アナログ派の愉しみ/朗読◎寺田 農 朗読『秋刀魚の歌』

肉声を介して
文学を旅してみれば


当年91歳の父親の住まいを訪ねた際、コレをお前にやろう、と両手で抱えてきた段ボール箱には『聞いて楽しむ日本の名作』という朗読CD16枚と解説書2冊が入っていた。これまで意表をついたプレゼントに困惑したこともあったけれど、今回にかぎっては素直に喜ばしく受け止めた。

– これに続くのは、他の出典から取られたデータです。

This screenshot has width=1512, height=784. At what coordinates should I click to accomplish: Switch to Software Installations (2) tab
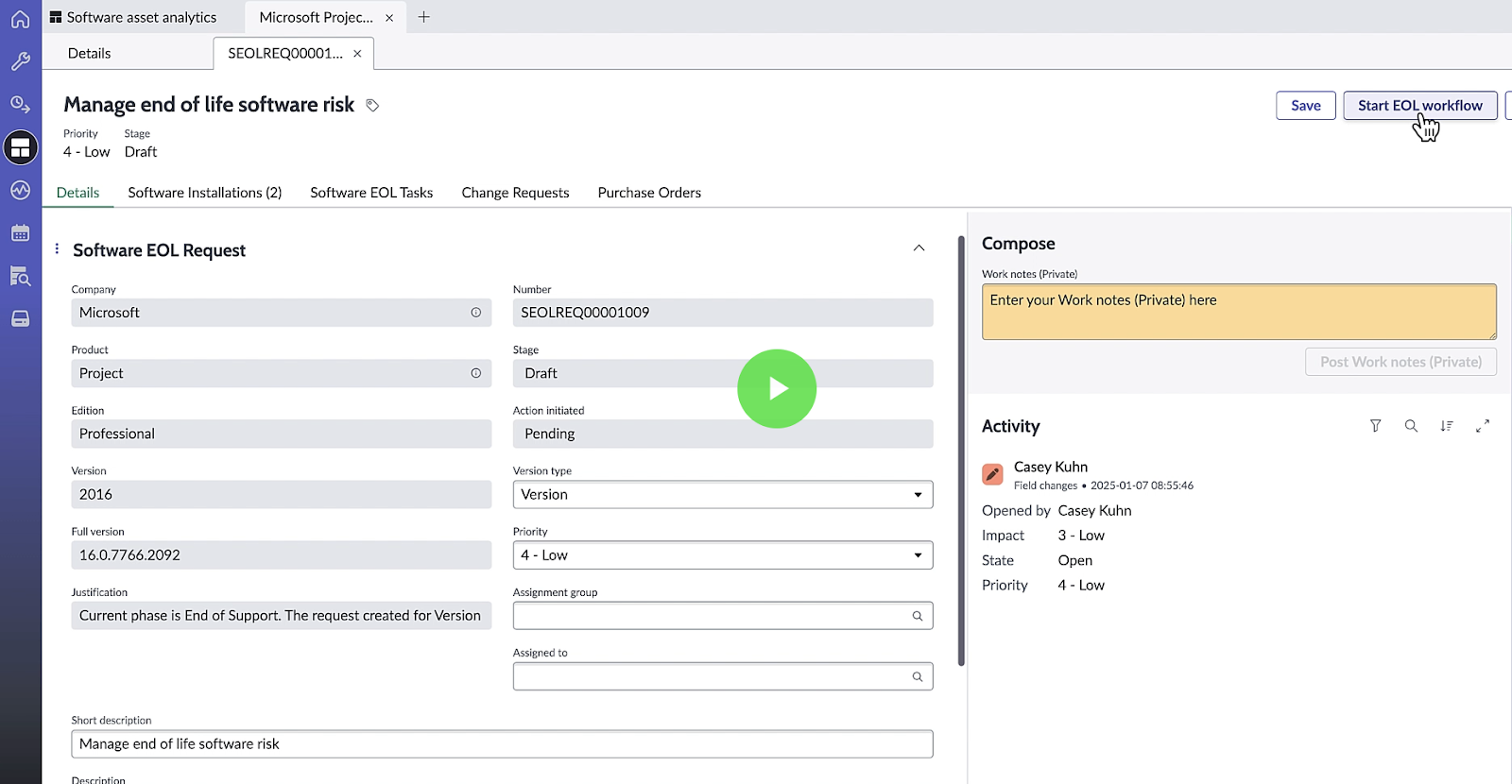[x=204, y=193]
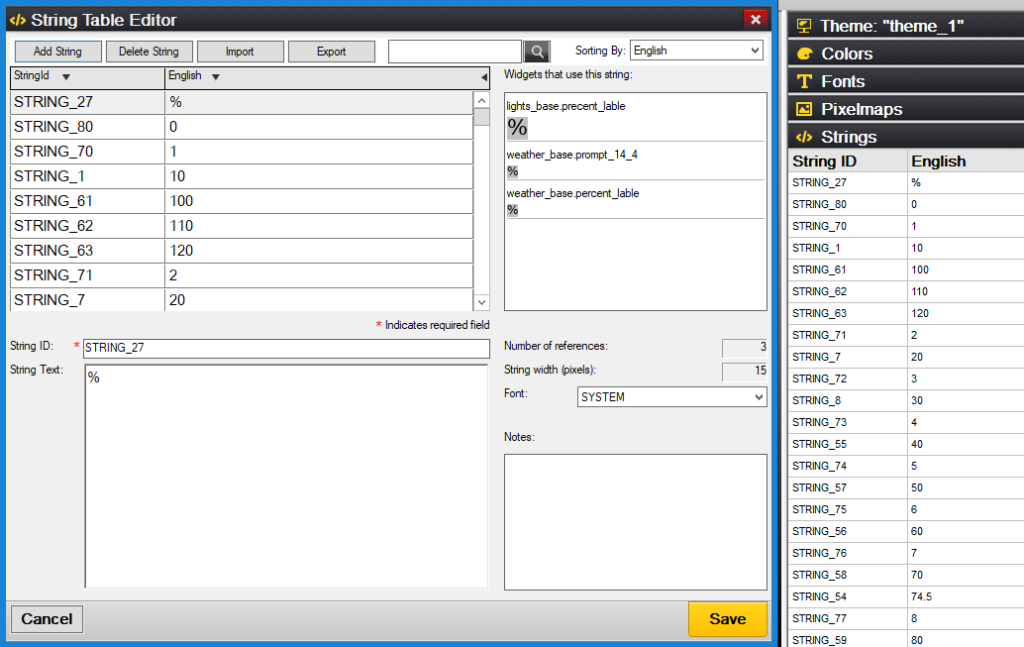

すでに自身が繰り返し使ったあとのものらしく、CDのケースが傷んでいたり解説書のページが折ってあったりするのも好ましかった。

 
と言うのも、これだけまとまって肉声を介して小説や詩の世界を旅するのは未知の体験のうえ、およそ文学の嗜みがあったとは思えない父親の足跡を追ってみるのも一興に感じられたからだ。明治の二葉亭四迷『浮雲』、森鴎外『舞姫』、樋口一葉『たけくらべ』から、昭和の谷崎潤一郎『細雪』、高村光太郎『智恵子抄』、宮本百合子『播州平野』までが年代順に並び、ベテランの俳優たちが読み上げるのだが、ただ活字だけに接してきたのとはときに印象が一変することに新鮮な驚きを覚えた。

 
その最たるものが佐藤春夫の『秋刀魚の歌』(1922年)だった。大正デモクラシーの時代の詩作で、つぎのフレーズはだれしもどこかで目にしたことがあるのではないか。

 
 さんま、さんま、
 そが上に青き蜜柑の酸をしたたらせて
 さんまを食ふはその男のがふる里のならひなり。
 そのならひをあやしみなつかしみて女は
 いくたびか青き蜜柑をもぎ来て夕餉にむかひけむ。

 
作中の「その男」とは佐藤本人に他ならず、このとき29歳、かれが和歌山県新宮の故郷の味に親しむ食卓で向きあう「女」は当時の谷崎潤一郎夫人の千代で、このとき24歳、のちに世間を驚倒させた谷崎から佐藤への「細君譲渡事件」(1930年)の前段をなすひとコマだ。そこからは、ともに夫婦関係が破綻した同士のやるせなさと道ならぬ恋情へのおののきが切々と伝わってくる――。というふうに、わたしもこれまで読み取ってきたのだけれど、文学座出身の寺田農の朗読になるCDを聞いてみると、もっとアッケラカンと感じられるのだ。

 
そもそもCDでは、この詩の前に小川未明『赤いろうそくと人魚』、後には宮沢賢治『どんぐりと山猫』という配列で、日常生活から隔たったふたつのファンタジーに挟まれたせいもあるのだろう。大衆魚のサンマに青いミカンの汁を垂らして舌鼓を打つふたりのありさまには、いじけた私小説のごとき気配よりも、あえて悲哀をもてあそびながら、いざとなれば開き直ってしぶとく生きてみせる、男と女のいにしえの説話のような雰囲気が勝っていて、わたしは結びのフレーズを耳にして思わず大笑いしてしまったのである。

 
 さんま、さんま、
 さんま苦いか塩つぱいか。
 そが上に熱き涙をしたたらせて
 さんまを食ふはいづこの里のならひぞや。
 あはれ
 げにそは問はまほしくをかし。

 
ところで、わたしは東京・国立市にある中・高一貫の私立男子校に通ったのだが、その校歌は佐藤春夫が作詞したものだった。どうやら実際にはこの地に足を運ぶことなくしたためたらしいものの、多摩川の岸辺にあって、松の枝越しに富士を望みながら、高い志をもって勉学に努めるという大ぶりな内容で、これを信時潔の作曲による『海行かば』そっくりの荘重な調べでうたいだすと、卒業から半世紀近くが経ったいまでも自分が説話の世界の主人公になった気分を味わえるのだ……。